Me falava com ternura do vô, seu pai preto, com tanta saudade dele, você adoeceu.
Depois sarou na macumba. Um preto velho cuidou de você, Cosme e Damião cuidaram de mim. Daí fiquei kardecista até entrar na universidade. Uma macumba de branco francês à qual sou grata. Sempre serei grata por você ter dito: "Não batiza. Ela escolhe a religião quando crescer". E eu cresci, mãe, mas ainda lembro das tardes rezando o terço com vó, de ler os livros do Chico Xavier, lembro de Omulú dançando e titia comigo no colo, lembro de ver a bisa no retrato com os cabelos pretos, índia que sempre foi, lembro de ouvir o vô chegando em casa e comendo na cozinha depois de morto. Lembro dos espíritos preenchidos de luz que vi em nossa casa de Pirituba.
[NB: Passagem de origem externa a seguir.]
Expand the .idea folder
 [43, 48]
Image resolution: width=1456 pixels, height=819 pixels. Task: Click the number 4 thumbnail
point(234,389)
Mãe, eu fui na igreja de São Benedito agradecer por poder levar o Meu Boizinho de Papel para crianças pobres em Florianópolis. Depois eu fui na catedral agradecer Nossa Senhora Aparecida por minha saúde, pedir pela saúde da família universal, especialmente saúde mental. Pedir que eu possa levar cura e alento à família universal. Ontem eu vi muita gente com fome na rua, vi dor nos olhos do meu amigo e nos de uma mulher que não pude ajudar. O que posso fazer é tão pouco.
Mãe, o samsara entrou num redemoinho doido. As pessoas estão adoecendo de tanto trabalhar, de tanto odiar, de tanta sede. Eu vi você saindo desta casa e eu vou também. Preparo minhas raízes aéreas para alcançar a próxima árvore grande e me enramar pela floresta.
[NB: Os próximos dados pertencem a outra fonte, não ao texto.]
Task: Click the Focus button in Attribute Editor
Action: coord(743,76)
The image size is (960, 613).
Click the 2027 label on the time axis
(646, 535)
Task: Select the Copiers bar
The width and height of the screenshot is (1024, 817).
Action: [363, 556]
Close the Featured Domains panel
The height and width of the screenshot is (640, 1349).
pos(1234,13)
Mãe, você me ensinou a ser preta, a ser livre, a cuidar das pessoas, a valorizar a vida e a saúde, a ser justa, honesta, a me defender, você me ensinou tudo, me deu tudo antes de ir. Eu peço perdão pelas minhas palavras duras, peço perdão pela minha falta de paciência e pelo sentimento de raiva que cultivei, peço perdão por não ter sido uma filha melhor, nem tão boa mãe pra você quanto você foi minha. Eu peço perdão por cada vez que minha vó te bateu e peço perdão por ela ter me tirado de você. Agora nós todas somos uma só curadas do desamor, curadas pela luz que emanamos que é maior e mais forte que qualquer escuridão oculta.   
Mãe, te agradeço pela sua loucura que me salvou da sanidade doente.